In the Joftes case, supra, the court said at page 662: "All these arguments (of the Defendant's) point in the direction of one principle: that notices of dismissal for cause which are contemplated by a collective bargaining agreement and which are published by the employer only to those with a legitimate interest in the subject matter may not be made the subject of an action in libel, regardless of whether the allegations of cause are true or false and regardless of the actual motive behind the dismissal. This principle finds ample support in the law and requires that summary judgment be entered for defendants as to each cause of action." Joftes v. Kaufman, 324 F. Supp. 660, at 662 (D.C., 1971). (Emphasis supplied.)
In the matter of consent, the Court in Joftes, supra, stated at page 663: "By virtue of his membership in the Staff Association, Joftes had consented to a written statement of cause in the event of his dismissal. Whatever may be his remedies for an unjust dismissal, they certainly do not include an action in libel based on the letters announcing it." See also, Bufalino v. Teller, 209 F. Supp. 866 (M.D. Pa. 1962).
The Court went on further in Joftes, supra, at page 663: "To hold the contrary would bring the law of defamation into serious conflict with principles governing employment relations."

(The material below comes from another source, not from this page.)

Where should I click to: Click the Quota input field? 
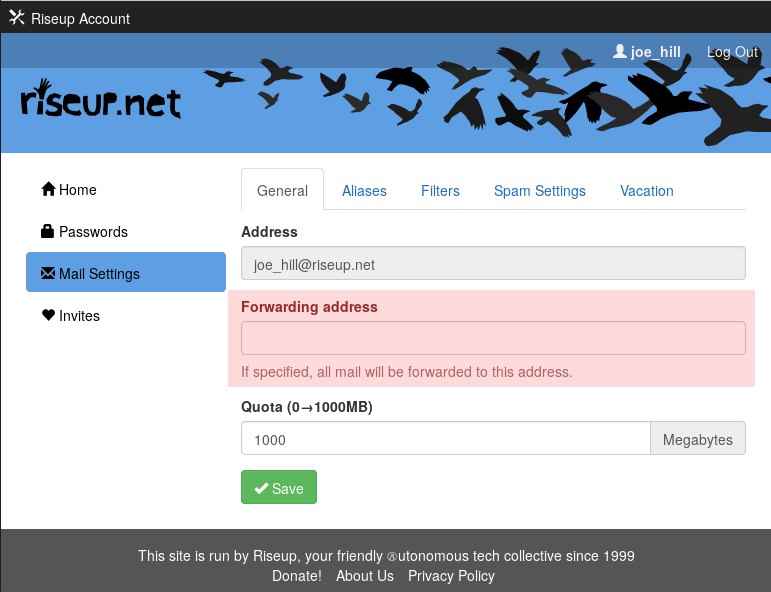point(445,439)
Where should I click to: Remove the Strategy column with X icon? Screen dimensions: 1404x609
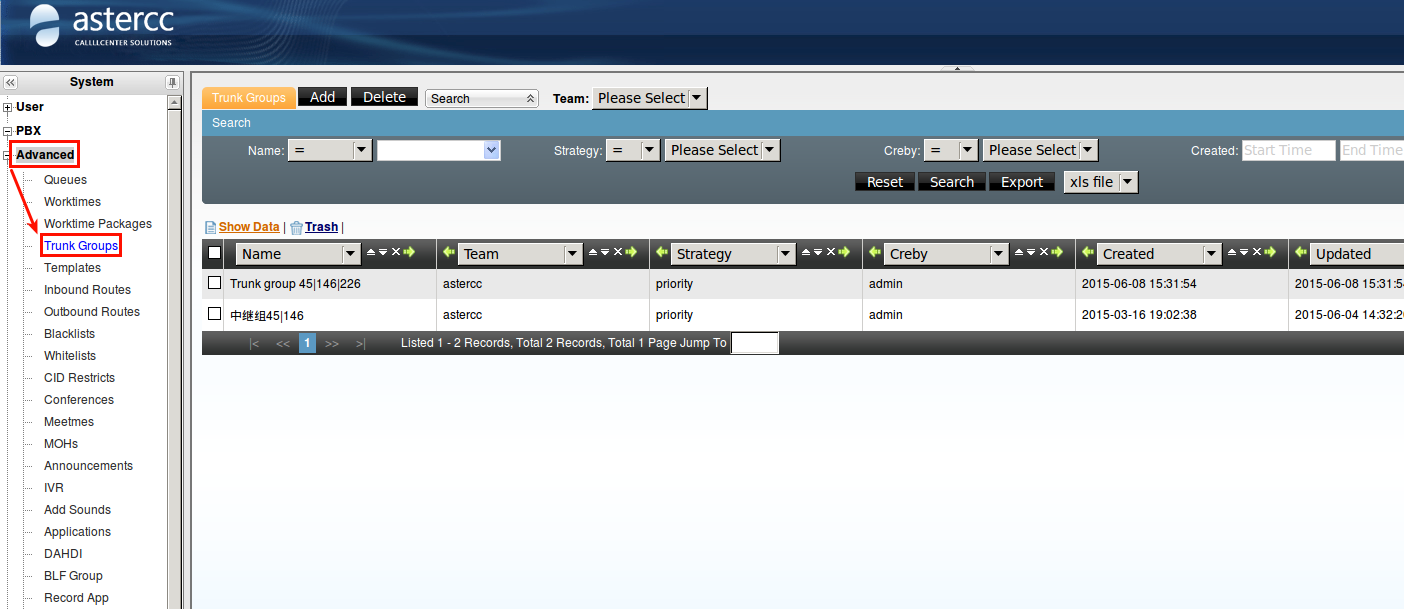[831, 253]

Malice is essential to an action for defamation. 22 P.L.E. 239. Here there is no malice. The employer reasonably believed that the employee was guilty of "dishonesty" in not turning in the funds. There is no reckless or wanton disregard of the employee's rights or a want of reasonable care to ascertain the truth or falsity of the statement. Indeed it may be true. So, despite absolute privilege, the agreement, and consent, I do not think that malice exists and therefore, no cause in action for libel exists. Purcell v. Westinghouse Broadcasting Co., 411 Pa. 167, 191 A.2d 662 (1963). The principles of law for defamation support the conclusion that the letter was privileged. Restatement of Torts, §§ 582, 583.
Judgment reversed and judgment n.o.v. entered.